**TASK DESCRIPTION**
Decide whether each of these statements agrees with the text on PDBest. Answer yes or no and quote the words from the text that settle it: 1. PDBest was written in Java. 2. A query option can be removed with an "x" icon. 3. Two PDB files with the same name are both considered if they sit in different directories.

**EXCERPTED TEXT**
PDBest (PDB Enhanced Structures Toolkit) is a user- friendly, freely available platform for acquiring, manipulating and normalizing protein structures in a high-throughput and seamless fashion. The platform has an intuitive graphical interface developed to allow researchers and students with no programming background to download and manipulate theirs files without using the command line. The platform can also save protocols, enabling users to easily share PDB searching and filtering data, improving reproducibility of the analyses carried out subsequently.
The software platform was developed in C++ language on the QT framework, providing high performance for all major operating systems: Windows, Linux, and Mac OS X.
On PDBest, users can provide input files from (1) a local repository, (2) download them from the RCSB Protein Data Bank mirror, via an online query, using their searching parameters or (3) a combination of both.
Using the "Online Query" option users can search for biomolecules using all parameters available at the RCSB Protein Data Bank, combining the searching criteria with the logical operators "and"/"or" in any combination, allowing very specific and sophisticated queries to be performed.
Furthermore, it is possible to remove files by different sequence similarity thresholds on "Remove Similar Sequence at" list box.
Users can compose their queries via the box menu and add it with the "Insert" button and add or modify its parameters. A query option can be removed using the icon "x" on the window or the the query can be reset with the "clear" button. The "Submit" button will submit the query to the RCSB database and the list of matching PDB files will be shown to be analyses before the processing step. It is possible to change or refine the query before processing, making adjustments at any time. The PDB identifiers can be seen via the "Show" button and a list of them can be saved.
The "Add" button can be used to manually include PDB identifiers.
There is no limit of number of molecues to be acquired and processed by PDBest.
The input PDB files can provided from a local repository though three option buttons:
PDB files must have unique names, even if in different directories, otherwise only one instance will be considered. Files shown on the list box are sent to processing section.

**INFORMATION SUPPLIED**

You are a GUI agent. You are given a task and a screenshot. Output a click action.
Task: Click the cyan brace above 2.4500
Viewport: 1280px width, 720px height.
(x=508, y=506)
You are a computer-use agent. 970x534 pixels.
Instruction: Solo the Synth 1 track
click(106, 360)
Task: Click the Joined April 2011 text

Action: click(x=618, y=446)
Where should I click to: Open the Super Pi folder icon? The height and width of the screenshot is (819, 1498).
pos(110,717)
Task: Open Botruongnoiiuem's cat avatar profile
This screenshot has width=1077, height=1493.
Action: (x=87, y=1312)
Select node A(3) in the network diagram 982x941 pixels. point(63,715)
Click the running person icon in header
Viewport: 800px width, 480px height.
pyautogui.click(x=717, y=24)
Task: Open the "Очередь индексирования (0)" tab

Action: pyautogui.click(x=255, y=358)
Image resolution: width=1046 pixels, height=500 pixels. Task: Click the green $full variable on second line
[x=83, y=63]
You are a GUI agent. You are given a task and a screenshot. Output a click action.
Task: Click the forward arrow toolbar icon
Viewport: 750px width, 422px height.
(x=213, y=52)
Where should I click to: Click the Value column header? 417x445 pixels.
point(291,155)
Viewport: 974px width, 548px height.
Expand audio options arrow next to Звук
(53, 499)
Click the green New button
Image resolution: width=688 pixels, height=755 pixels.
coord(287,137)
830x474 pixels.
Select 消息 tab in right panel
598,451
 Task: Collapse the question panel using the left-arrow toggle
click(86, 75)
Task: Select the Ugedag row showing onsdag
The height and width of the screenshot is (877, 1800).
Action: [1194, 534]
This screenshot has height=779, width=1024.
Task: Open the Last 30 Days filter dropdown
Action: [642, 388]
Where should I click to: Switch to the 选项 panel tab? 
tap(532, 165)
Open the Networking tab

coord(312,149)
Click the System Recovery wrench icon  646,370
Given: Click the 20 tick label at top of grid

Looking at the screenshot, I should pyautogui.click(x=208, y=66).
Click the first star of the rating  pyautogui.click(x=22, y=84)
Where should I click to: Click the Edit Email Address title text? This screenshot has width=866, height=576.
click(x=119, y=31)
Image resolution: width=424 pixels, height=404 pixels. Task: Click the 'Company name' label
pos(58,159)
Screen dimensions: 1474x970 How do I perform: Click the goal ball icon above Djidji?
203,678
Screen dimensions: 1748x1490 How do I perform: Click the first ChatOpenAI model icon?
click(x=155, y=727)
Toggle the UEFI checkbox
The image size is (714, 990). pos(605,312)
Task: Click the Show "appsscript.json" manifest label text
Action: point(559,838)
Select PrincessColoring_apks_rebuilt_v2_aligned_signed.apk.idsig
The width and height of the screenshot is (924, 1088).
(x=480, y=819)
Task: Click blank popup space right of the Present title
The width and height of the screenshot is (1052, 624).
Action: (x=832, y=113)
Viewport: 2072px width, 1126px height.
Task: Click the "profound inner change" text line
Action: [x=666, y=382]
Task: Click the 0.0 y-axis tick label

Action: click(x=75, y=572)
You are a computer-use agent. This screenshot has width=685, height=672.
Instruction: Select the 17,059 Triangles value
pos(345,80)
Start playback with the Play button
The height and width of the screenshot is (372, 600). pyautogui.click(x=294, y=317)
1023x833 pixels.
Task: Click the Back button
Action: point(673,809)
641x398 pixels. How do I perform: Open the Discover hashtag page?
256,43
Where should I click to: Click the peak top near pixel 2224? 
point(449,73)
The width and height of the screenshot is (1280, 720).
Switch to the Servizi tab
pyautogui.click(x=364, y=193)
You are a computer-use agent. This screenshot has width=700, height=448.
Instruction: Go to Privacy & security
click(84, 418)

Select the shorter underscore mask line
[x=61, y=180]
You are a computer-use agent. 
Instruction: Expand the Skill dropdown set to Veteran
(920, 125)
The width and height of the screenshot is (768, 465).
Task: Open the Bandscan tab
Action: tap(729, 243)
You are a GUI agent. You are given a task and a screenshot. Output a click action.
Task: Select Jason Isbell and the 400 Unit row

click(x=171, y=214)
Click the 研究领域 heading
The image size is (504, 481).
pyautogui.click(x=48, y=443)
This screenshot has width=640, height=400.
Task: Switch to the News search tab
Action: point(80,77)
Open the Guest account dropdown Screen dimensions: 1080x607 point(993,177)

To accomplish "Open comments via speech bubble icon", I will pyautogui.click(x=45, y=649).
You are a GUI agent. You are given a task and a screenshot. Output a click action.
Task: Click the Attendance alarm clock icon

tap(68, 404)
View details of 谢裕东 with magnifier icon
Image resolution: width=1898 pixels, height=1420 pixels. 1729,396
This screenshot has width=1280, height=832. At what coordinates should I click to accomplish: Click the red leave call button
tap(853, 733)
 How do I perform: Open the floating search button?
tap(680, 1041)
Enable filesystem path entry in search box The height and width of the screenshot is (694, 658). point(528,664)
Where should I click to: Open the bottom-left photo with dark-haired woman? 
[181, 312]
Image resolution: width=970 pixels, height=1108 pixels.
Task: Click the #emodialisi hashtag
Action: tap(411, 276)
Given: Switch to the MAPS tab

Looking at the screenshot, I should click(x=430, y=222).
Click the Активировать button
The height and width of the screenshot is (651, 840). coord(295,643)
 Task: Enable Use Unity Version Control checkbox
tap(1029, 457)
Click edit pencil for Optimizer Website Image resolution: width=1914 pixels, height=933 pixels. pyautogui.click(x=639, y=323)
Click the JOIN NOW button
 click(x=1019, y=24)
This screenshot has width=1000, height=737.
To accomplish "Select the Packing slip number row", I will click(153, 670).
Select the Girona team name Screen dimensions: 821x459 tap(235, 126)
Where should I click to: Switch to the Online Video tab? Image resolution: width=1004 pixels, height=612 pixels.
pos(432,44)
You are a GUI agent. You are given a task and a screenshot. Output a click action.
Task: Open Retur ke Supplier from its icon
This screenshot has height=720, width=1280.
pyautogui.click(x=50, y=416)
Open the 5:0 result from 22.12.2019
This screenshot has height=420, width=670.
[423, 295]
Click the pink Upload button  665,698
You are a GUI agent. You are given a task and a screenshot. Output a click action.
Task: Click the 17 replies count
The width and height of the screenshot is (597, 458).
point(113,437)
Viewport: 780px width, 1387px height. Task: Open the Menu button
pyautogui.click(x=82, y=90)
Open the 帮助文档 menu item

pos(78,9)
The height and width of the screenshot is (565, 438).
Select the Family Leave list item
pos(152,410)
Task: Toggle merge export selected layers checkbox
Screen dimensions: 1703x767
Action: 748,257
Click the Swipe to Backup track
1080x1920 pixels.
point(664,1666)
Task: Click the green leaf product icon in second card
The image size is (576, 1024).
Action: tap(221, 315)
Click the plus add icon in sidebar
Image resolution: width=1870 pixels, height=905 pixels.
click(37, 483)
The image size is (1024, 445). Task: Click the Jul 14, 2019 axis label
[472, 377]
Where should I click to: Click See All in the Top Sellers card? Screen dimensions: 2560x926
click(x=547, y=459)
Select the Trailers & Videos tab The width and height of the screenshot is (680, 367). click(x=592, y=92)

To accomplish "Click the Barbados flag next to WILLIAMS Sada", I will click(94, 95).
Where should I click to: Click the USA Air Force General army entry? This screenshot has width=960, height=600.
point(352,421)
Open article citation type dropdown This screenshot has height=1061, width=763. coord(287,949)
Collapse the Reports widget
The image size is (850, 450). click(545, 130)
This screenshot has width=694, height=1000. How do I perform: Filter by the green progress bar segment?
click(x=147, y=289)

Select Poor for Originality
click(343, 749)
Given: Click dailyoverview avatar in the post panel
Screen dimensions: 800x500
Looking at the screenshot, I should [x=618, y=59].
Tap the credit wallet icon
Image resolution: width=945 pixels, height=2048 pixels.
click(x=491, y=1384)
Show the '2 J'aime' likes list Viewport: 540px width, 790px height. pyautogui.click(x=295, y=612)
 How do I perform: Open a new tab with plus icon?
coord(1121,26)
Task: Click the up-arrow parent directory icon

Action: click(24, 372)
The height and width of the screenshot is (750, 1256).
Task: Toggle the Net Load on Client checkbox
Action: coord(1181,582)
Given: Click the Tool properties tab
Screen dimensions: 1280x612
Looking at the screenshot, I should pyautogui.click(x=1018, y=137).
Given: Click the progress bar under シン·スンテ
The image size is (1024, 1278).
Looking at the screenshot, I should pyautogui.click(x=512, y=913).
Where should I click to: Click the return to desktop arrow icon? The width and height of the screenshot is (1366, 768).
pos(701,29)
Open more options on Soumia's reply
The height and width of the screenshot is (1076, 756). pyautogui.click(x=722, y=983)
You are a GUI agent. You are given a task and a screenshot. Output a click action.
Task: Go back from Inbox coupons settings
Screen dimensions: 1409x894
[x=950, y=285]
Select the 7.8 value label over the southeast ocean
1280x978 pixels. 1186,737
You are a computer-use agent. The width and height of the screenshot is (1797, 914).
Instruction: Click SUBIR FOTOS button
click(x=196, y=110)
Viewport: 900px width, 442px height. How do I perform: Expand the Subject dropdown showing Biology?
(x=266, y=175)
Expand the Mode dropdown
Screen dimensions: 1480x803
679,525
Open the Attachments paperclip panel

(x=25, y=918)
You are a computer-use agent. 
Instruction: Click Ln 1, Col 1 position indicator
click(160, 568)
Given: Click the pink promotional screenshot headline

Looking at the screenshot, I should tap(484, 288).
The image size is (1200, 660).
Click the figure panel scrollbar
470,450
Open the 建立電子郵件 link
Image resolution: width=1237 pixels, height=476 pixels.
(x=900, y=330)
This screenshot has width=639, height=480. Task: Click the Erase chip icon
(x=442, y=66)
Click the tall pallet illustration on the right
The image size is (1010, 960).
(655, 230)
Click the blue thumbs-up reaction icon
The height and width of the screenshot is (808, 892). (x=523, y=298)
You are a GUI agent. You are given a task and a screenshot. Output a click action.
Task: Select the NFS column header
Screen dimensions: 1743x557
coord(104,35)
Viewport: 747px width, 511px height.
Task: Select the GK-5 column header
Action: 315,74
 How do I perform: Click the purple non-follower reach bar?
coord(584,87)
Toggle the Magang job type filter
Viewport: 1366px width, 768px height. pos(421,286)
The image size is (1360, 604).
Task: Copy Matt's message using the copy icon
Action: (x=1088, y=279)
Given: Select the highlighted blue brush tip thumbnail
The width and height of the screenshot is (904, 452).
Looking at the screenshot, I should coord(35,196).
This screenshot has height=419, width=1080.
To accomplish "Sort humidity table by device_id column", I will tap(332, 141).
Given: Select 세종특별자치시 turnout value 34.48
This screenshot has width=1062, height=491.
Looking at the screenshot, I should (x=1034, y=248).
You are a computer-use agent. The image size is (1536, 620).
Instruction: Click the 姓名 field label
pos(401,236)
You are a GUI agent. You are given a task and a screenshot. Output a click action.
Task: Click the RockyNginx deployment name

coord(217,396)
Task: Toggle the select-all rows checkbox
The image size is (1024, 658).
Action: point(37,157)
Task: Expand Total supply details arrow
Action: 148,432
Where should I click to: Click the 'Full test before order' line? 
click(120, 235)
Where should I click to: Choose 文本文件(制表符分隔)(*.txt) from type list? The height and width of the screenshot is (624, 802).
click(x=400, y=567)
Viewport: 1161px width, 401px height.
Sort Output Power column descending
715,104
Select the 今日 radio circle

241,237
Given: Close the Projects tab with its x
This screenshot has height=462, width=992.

**RESPONSE TO THIS TASK**
1. No: "The software platform was developed in C++ language on the QT framework"
2. Yes: "A query option can be removed using the icon "x" on the window"
3. No: "PDB files must have unique names, even if in different directories, otherwise only one instance will be considered."